He felt a stirring in his belly, one that came as she brushed her hand across his cheek, and he knew she spoke truly.

"Just so." Her smile was slow and sly. "You are not alone—yours is not the only soul in there." She pressed her fingers to his chest. "You have not been your body's the only occupant, not since my husband sent you to me. Not since I claimed you as my own.

"You have been absorbing me for too long now, Mitya, for you to not understand my meaning. Perhaps the conscious Mitya does not understand, but the unconscious... he understands. Close your eyes, now, and look for him. He is there, he is waiting. You have ignored him, Mitya. Too many fylgjur have ignored this one that lies so deep inside their minds—that is why the magicians can erase us as they do. Find him, my love. Find that deep and silent Mitya. Let him swallow you. And once you have done that, come back and absorb me."

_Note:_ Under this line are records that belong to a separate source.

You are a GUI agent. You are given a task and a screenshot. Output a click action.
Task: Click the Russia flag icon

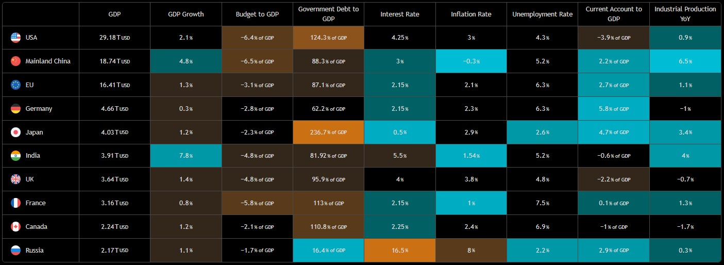15,251

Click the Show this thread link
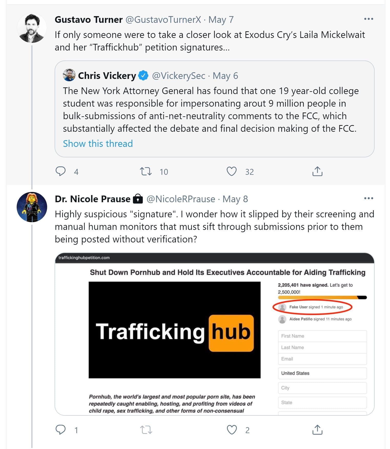tap(98, 144)
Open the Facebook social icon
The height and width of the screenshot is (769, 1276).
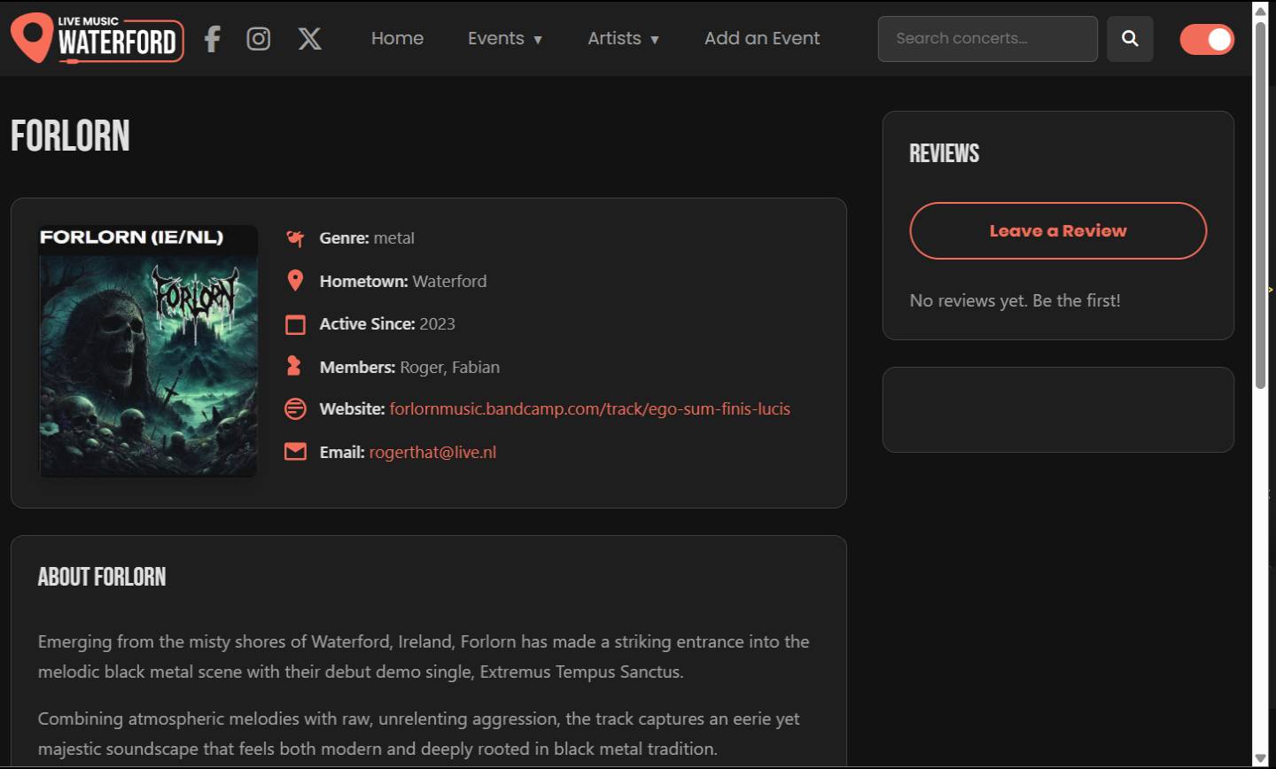(x=212, y=39)
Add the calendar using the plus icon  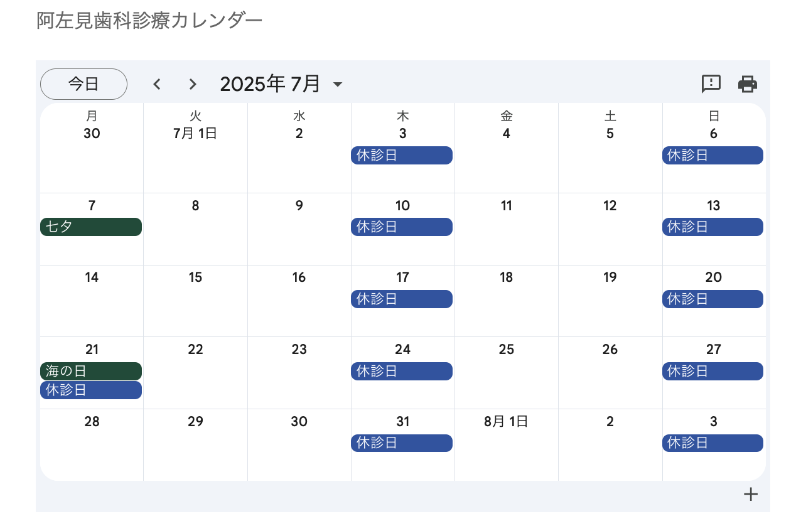click(751, 494)
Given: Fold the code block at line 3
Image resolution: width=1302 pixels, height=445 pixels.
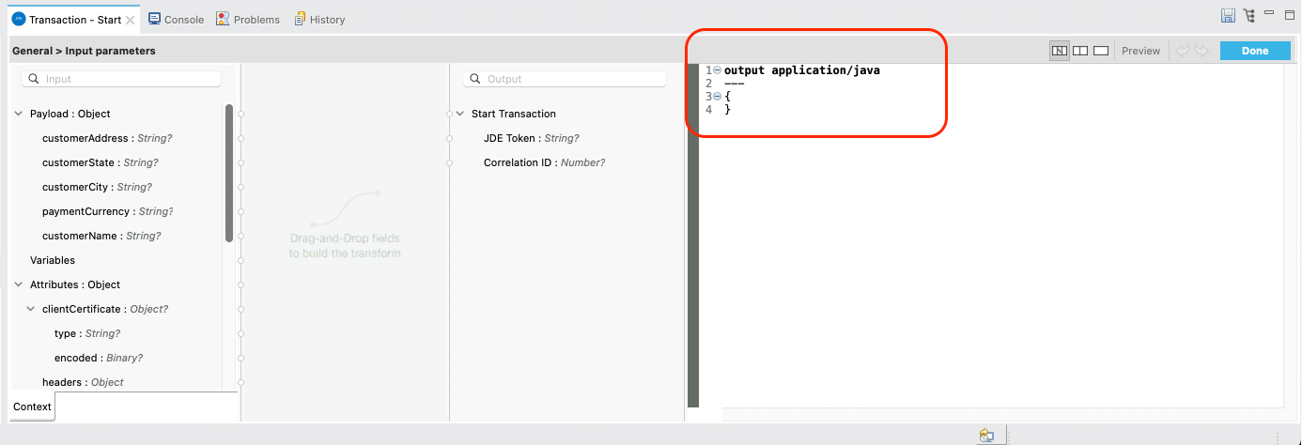Looking at the screenshot, I should [718, 97].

Mitya obeyed her order, shutting his eyes and reaching, at first, only as deep as he dared. But the darkness was a relief, rich as good cream, sweet as new milk, and he began to fall more deeply into it, until he was no longer consciously reaching but simply floating. He had not slept since his summoning, for the magician had kept him from slumber. He plied the fylgja with a bitter liquid that suffused Mitya's body with artificial strength, just enough to keep the fylgja on his feet. But just beneath the surface of the elixir, Mitya felt a weight pressing upon his limbs and innards, constricting him. He had always thought it was merely the pain that came with life above the Undercountry. But he soon learned otherwise.

Mitya fell into the Valkyrja's Slumber, an experience so wholly alien that when he became conscious in the alpha and found he could not move, he was terrified. But the terror passed, as he grew acquainted with the inner life and workings of his own body. It was as though he were two people instead of one: his soul, that had know nothing of the beautiful house in which it resided; and his body, suppressed by the magician's elixir since the Invocation. Mitya was fascinated, and flowed in and out of conscious as he passed first through one stage, then another.

He slept for a long time, and passed once through a cycle of the Valkyrja's Slumber.

It was when he was leaving the alpha for the final time that he became aware of someone battering at the door.

Mitya surfaced into the shallowest part of the Slumber. His body would make him sleep, before he awoke well and truly, but the banging was growing louder, and Mitya was curious. He thought, perhaps, that he heard a woman screaming. His muscles were growing tight of their own volition, and he felt a weight and a darkness beginning to press on him, like a heavy coverlet lowered over his body.

He awoke to the teal darkness of Felicitas's boudoir and found himself sprawled across her bed. He was alone, and any warmth or depression her body might have left in the mattress was long dispersed and long gone cold. Someone was smashing a fist against the bedroom door, and Felicitas was shouting.

Mitya slipped from the bed, curiously, inhumanly calm.

He suddenly realized who battered at the door: the magician, who was screaming just as loudly, just as terribly, just as hoarsely as his wife.

"What have you been teaching him, you fetch?" he shrieked. "What has he been doing? What has he been doing? Unlock this damned door!"

Felicitas’s shouts and invective turned suddenly to laughing, a cruel, mocking swell of laughing. The magician screeched and flung his body against the door; she laughed again and cried, "You won't have him! Not while I'm alive, you won’t have him and what I've told him. And you'll have nothing of me, either. You can't get him, you'll never get him, and you'll never get me, never get—"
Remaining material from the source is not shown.